◆ **WHAT YOU WILL DO**
From the line containing "893x494 pixels." to the end of the records, print every line exactly, both ends included, and leave out the pictures.
DATA RECORDS: Begin
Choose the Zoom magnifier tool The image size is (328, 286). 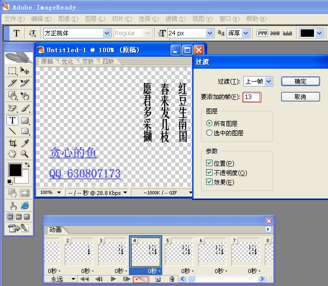(24, 155)
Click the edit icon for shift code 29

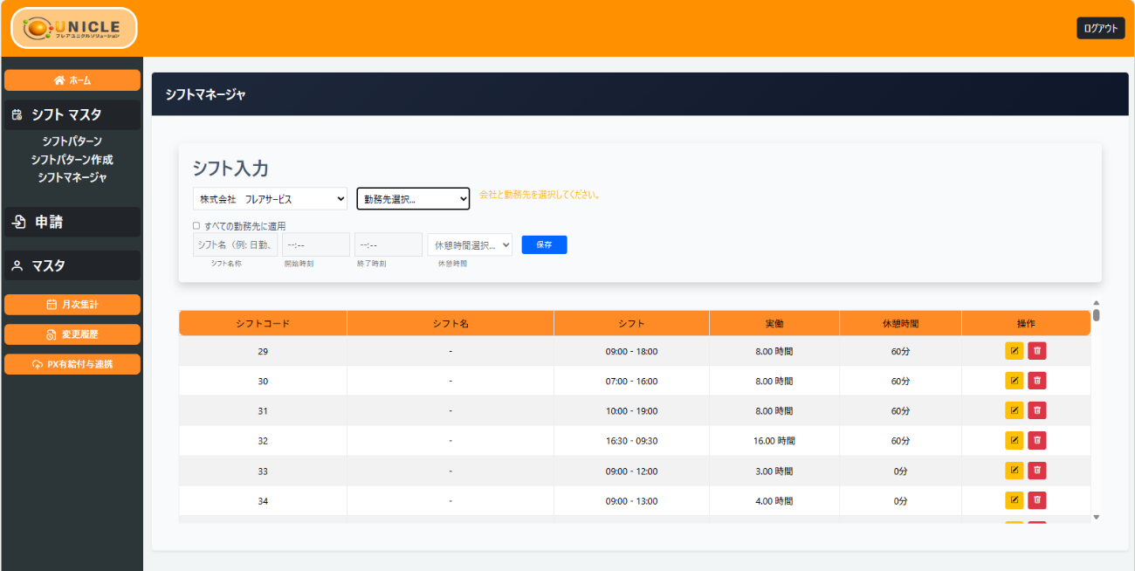tap(1014, 351)
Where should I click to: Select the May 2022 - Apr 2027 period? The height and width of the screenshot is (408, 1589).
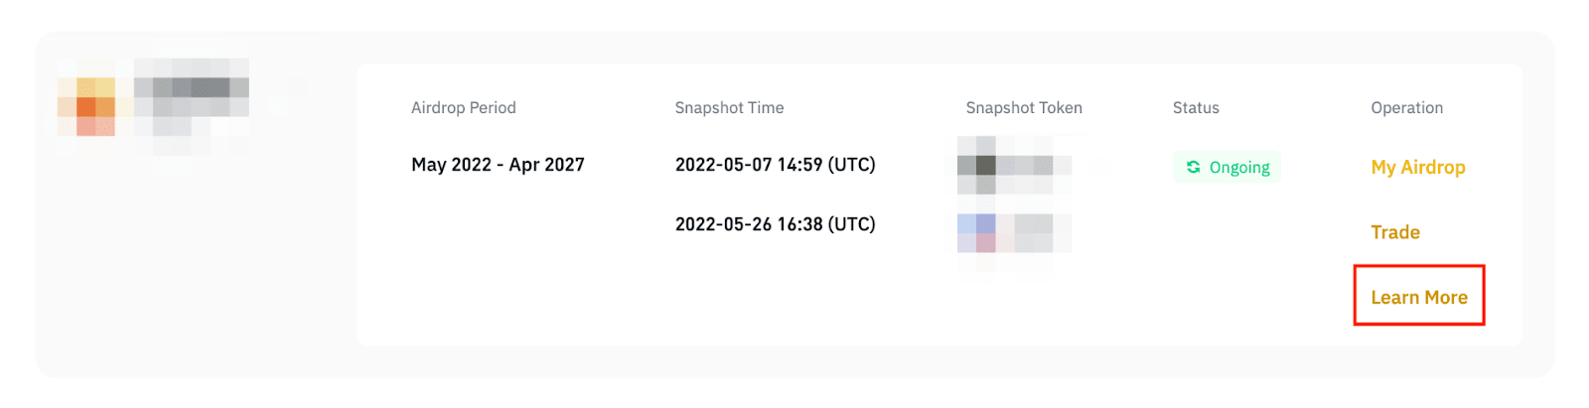pos(498,165)
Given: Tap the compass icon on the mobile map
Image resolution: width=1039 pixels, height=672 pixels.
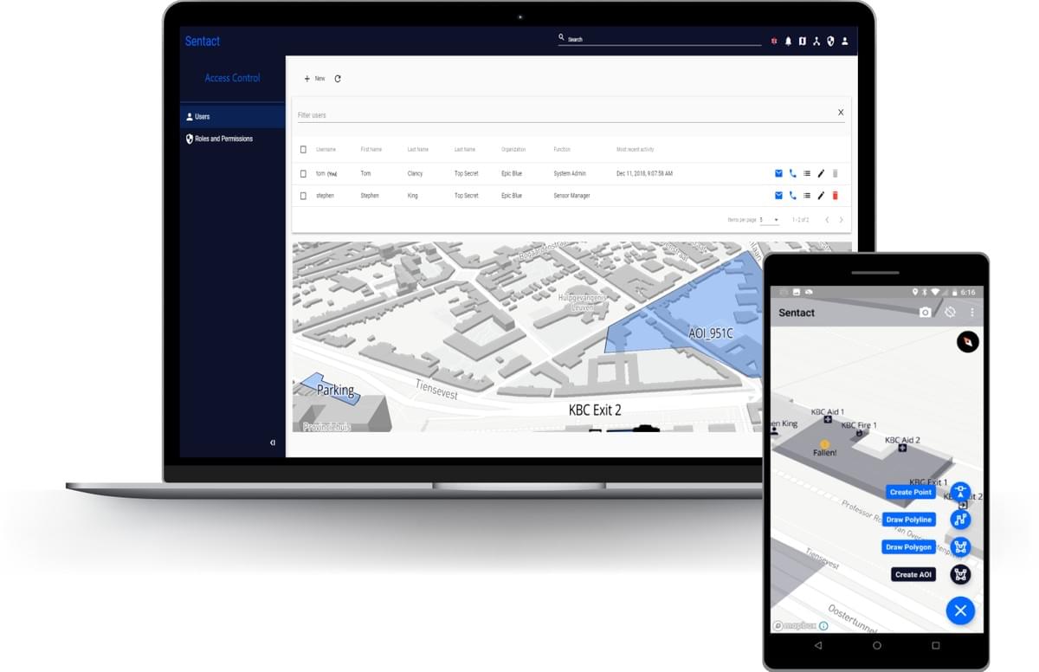Looking at the screenshot, I should pos(967,342).
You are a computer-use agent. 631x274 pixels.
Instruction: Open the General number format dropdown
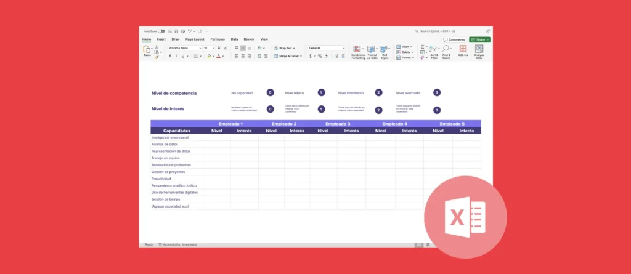coord(343,48)
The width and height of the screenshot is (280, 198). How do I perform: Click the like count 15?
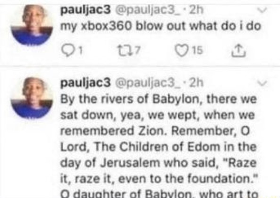198,50
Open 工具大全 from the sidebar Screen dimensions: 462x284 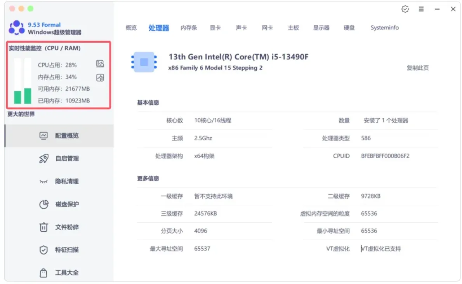(67, 272)
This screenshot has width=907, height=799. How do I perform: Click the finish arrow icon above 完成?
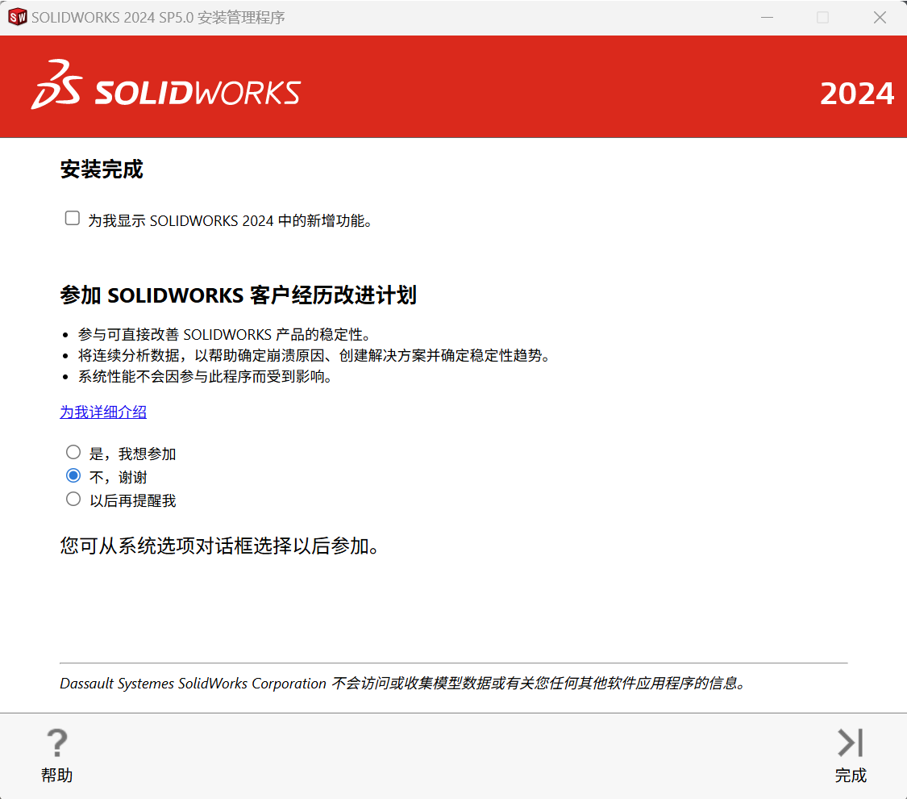click(851, 743)
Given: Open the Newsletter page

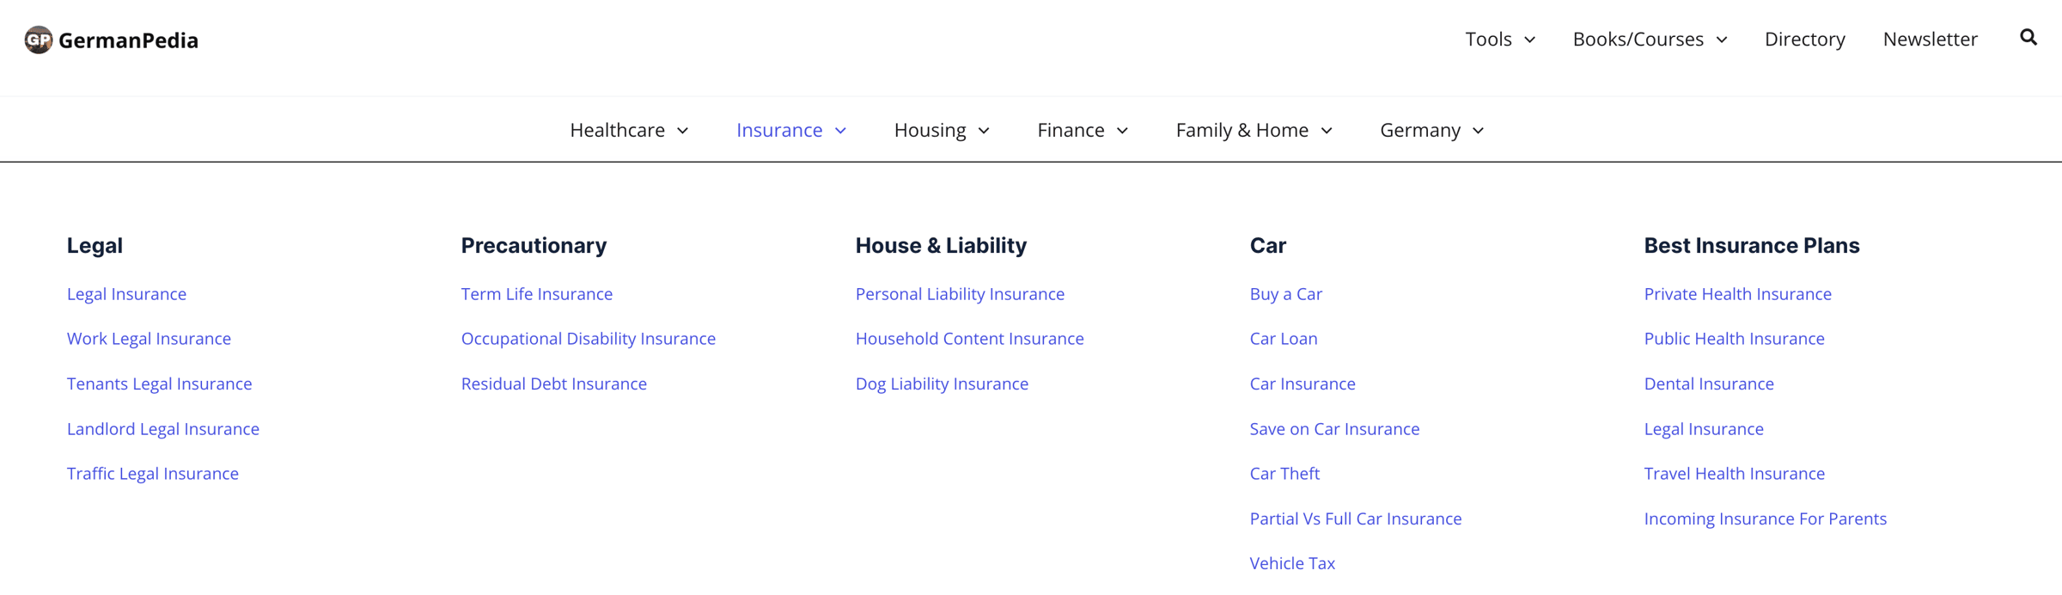Looking at the screenshot, I should pyautogui.click(x=1930, y=40).
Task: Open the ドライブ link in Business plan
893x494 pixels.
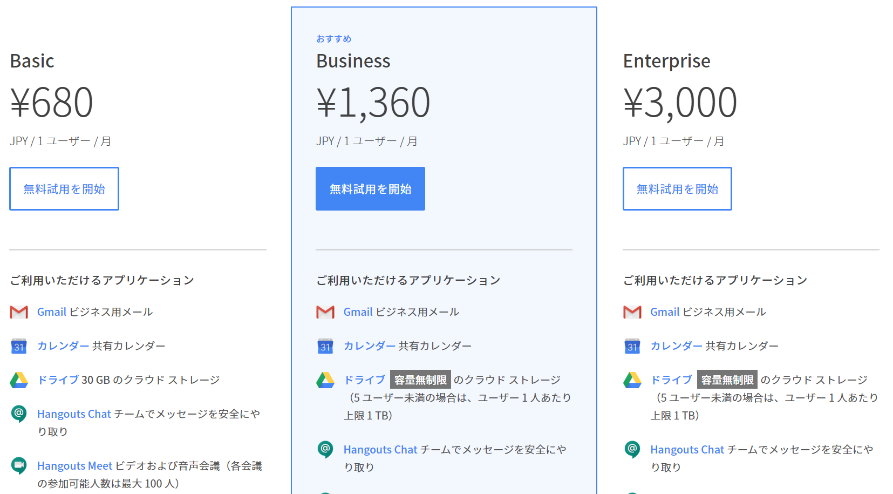Action: click(365, 380)
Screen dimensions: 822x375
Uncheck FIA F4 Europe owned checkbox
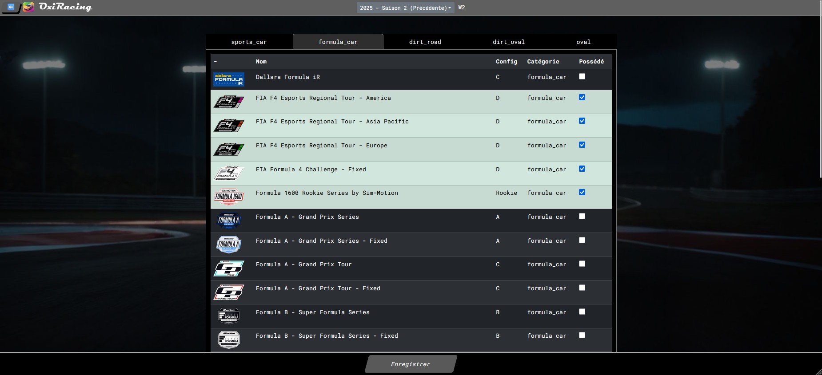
DATA RECORDS: End
◆ **ANSWER BELOW**
893x494 pixels.
Action: click(365, 380)
Screen dimensions: 822x375
Uncheck FIA F4 Europe owned checkbox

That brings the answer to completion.